Pete Doherty of Babyshambles. Photograph: Eamonn McCabe
With Easter barely over, it feels wrong to be thinking about Christmas tours, but Bloc Party and Babyshambles are forcing it on us. Both recently announced late autumn dates, and, just to end the year with a bang, they're playing the biggest venues they've ever headlined.
Notwithstanding the success of Bloc Party's new album, A Weekend in the City, which has sold 350,000 copies in the UK and reached number 12 in the US, it feels premature for them to be playing places the size of Alexandra Palace and the SECC. As for Babyshambles, whose Down in Albion just about managed 100,000 sales, it seems wildly optimistic to book them into 10,000-seaters such as Wembley Arena. So much so, in fact, that you have to wonder whether it's actually a ploy to keep Pete Doherty going for the next eight months by giving him something to aim for.
For both groups, this upward step will be accompanied by great expectations regarding presentation. Neither is especially noted as a killer live act, so can they cut it in venues where the back rows will be just a blur? Onstage, Babyshambles have little going for them except notoriety, while Bloc Party come across as insular and uncomfortable. How they'll manage to convert their fundamentally unspectacular selves into something that will speak to those distant balcony seats is anyone's guess.
But it's not just these two who will be tested and found wanting as they advance to bigger venues. Most of the UK's youngish guitar bands of the moment are no great shakes live. The resolutely unshowy Arctic Monkeys pay for their "normality" every time they step onstage and are mistaken for roadies, which doesn't bode well for their big Lancashire County Cricket Club shows this summer; Hard-Fi and the Fratellis (who respectively sold out five and four nights at London's 5000-seat Brixton Academy) are boring and Razorlight have the star quality of session musicians (thus proving that ego doesn't necessarily breed charisma).
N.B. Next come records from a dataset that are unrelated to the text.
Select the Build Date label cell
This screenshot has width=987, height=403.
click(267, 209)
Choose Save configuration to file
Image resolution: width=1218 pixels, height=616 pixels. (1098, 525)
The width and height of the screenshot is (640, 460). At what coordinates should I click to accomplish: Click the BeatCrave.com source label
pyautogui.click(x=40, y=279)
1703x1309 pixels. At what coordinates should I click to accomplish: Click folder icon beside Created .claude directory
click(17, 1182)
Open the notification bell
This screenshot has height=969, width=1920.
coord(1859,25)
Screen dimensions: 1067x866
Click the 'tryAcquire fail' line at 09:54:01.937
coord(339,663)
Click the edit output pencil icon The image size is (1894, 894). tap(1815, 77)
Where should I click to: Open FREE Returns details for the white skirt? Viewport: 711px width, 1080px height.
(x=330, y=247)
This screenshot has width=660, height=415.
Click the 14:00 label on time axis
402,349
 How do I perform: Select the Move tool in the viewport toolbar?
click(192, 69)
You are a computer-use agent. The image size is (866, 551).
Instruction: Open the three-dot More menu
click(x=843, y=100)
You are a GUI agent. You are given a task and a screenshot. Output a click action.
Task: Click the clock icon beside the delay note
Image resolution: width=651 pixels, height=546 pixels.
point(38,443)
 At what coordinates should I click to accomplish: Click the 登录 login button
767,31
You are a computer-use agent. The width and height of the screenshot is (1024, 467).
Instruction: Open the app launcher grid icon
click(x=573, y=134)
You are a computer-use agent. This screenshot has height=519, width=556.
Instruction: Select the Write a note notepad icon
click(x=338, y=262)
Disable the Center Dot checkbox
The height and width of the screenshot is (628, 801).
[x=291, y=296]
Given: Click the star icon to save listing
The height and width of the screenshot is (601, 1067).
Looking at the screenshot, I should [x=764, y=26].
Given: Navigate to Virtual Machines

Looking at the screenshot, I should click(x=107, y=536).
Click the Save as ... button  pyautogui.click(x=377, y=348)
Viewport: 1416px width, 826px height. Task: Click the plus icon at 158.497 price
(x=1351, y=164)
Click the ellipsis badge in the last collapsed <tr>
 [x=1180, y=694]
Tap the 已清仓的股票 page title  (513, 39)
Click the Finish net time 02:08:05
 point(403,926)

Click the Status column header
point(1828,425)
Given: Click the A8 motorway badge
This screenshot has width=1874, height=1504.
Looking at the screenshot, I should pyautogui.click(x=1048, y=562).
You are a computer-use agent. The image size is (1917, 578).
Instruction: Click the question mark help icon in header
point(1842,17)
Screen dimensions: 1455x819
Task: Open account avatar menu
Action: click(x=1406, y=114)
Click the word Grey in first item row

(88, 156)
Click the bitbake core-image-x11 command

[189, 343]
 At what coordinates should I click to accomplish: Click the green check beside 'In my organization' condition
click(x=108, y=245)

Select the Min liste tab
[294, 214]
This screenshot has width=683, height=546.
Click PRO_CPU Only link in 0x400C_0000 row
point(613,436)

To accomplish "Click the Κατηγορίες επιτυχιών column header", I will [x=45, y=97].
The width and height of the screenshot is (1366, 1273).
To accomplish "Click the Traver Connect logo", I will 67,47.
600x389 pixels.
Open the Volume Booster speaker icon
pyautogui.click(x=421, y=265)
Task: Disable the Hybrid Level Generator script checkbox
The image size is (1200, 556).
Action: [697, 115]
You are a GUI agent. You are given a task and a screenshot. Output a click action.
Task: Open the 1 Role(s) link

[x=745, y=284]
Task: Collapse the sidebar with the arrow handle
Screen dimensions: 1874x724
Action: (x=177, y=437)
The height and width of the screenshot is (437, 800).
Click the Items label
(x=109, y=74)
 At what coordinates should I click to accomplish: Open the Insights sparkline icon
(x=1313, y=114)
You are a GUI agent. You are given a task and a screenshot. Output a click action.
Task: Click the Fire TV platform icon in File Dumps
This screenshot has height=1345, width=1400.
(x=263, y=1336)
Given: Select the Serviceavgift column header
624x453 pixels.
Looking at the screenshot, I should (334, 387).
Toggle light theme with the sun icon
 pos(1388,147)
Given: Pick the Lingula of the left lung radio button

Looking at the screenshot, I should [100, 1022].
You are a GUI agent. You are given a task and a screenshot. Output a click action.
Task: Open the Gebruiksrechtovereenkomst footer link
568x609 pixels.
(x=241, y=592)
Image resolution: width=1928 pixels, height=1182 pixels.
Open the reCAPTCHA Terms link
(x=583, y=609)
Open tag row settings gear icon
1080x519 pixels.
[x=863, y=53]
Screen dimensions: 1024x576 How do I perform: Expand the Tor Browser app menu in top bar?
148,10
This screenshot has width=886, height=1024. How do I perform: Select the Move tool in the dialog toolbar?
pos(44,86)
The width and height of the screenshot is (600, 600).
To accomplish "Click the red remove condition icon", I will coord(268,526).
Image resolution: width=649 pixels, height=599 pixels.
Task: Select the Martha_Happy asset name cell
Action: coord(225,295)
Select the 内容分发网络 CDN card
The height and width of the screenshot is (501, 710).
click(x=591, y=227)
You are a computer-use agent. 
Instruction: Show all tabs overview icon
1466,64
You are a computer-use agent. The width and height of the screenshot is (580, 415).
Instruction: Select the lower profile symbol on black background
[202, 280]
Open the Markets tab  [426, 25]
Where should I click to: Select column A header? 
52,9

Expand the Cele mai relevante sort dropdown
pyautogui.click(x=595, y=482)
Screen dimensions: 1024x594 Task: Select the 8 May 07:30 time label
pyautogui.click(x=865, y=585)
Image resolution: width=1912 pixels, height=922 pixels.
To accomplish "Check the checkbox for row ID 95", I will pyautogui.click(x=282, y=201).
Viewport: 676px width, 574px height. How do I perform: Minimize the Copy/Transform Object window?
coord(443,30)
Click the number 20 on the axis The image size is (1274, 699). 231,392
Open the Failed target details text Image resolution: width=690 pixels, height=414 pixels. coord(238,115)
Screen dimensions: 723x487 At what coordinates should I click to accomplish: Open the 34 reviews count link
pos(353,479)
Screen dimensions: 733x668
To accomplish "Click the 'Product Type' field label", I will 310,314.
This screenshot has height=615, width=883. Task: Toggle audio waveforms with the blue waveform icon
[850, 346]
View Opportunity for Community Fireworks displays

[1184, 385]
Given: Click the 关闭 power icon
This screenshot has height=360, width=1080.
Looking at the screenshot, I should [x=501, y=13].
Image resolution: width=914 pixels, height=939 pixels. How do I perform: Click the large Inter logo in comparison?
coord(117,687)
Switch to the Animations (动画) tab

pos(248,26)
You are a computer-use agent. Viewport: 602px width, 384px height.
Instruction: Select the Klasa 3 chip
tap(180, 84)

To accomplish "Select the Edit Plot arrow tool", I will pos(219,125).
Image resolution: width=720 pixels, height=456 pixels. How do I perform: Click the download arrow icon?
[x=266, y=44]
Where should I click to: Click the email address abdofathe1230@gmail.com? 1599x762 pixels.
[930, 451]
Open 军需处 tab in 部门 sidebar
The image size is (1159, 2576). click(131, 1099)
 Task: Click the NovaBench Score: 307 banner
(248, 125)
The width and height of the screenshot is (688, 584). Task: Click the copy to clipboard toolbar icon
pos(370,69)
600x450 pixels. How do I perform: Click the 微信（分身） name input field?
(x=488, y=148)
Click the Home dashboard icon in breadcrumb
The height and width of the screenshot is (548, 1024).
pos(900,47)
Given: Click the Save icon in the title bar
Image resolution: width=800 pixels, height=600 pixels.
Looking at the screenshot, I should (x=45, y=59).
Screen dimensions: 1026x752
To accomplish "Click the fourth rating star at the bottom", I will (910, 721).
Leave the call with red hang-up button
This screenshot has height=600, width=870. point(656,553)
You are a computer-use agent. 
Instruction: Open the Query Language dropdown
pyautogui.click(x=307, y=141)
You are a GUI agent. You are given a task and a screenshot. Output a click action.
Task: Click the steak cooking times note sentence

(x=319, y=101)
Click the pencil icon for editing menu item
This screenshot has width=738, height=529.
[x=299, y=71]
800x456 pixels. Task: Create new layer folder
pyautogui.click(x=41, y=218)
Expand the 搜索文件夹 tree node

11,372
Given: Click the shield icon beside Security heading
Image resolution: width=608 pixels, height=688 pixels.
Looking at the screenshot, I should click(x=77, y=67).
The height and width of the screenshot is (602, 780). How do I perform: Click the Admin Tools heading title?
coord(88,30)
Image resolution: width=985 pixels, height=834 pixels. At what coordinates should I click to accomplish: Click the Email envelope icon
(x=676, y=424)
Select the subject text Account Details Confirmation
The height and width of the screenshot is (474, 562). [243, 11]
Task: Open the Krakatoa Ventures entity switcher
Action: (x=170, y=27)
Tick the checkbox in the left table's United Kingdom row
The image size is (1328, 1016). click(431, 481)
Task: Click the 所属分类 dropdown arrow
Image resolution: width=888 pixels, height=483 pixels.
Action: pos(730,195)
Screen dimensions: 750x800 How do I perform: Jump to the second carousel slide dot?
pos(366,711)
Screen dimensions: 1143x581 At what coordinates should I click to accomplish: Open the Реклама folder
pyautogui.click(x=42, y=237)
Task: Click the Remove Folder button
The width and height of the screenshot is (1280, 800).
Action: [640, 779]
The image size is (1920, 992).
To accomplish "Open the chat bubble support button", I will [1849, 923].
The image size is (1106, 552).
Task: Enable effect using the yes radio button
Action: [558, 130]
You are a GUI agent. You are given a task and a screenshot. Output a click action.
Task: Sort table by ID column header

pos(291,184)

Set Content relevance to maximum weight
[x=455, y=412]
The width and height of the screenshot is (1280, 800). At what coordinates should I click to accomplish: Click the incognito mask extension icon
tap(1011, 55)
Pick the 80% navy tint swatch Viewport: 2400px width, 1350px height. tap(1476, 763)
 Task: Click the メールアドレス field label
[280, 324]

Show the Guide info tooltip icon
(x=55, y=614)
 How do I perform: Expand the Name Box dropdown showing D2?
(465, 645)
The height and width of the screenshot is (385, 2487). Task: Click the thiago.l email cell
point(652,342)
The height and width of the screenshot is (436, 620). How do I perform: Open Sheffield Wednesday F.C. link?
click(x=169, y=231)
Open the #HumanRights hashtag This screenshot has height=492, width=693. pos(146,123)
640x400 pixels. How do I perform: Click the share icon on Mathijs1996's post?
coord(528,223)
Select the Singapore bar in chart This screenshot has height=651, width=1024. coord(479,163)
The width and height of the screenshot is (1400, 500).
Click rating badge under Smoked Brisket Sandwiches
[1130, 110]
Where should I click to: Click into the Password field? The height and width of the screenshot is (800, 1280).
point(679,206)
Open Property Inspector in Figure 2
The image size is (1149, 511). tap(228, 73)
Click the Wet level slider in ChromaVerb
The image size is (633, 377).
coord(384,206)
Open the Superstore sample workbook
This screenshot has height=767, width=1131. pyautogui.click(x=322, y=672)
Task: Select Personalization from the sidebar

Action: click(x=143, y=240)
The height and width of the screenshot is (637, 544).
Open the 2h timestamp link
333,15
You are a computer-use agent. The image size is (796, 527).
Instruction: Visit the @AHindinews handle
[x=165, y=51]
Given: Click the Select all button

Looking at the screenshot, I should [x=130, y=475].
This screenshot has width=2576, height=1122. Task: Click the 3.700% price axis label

As Oasis have shown, only they can get away with just standing around onstage; it works because of Liam Gallagher's aura, which has survived even house-husbandry and mid-thirties bloatiness. Nearly everyone else needs to make an effort. Muse's entire reputation rests on their live show, which concentrates on providing maximum bang for your buck and explains why they've sold out two nights at Wembley Stadium in June. But who else will be up to gigs of that size? It's a question that should be exercising the stadium bands of the future, particularly now that live music is eclipsing recorded music as the industry's most profitable "revenue stream". Indeed, when the self-appointed "best live band in the world", the Rolling Stones, finally retire, who will step into their shoes?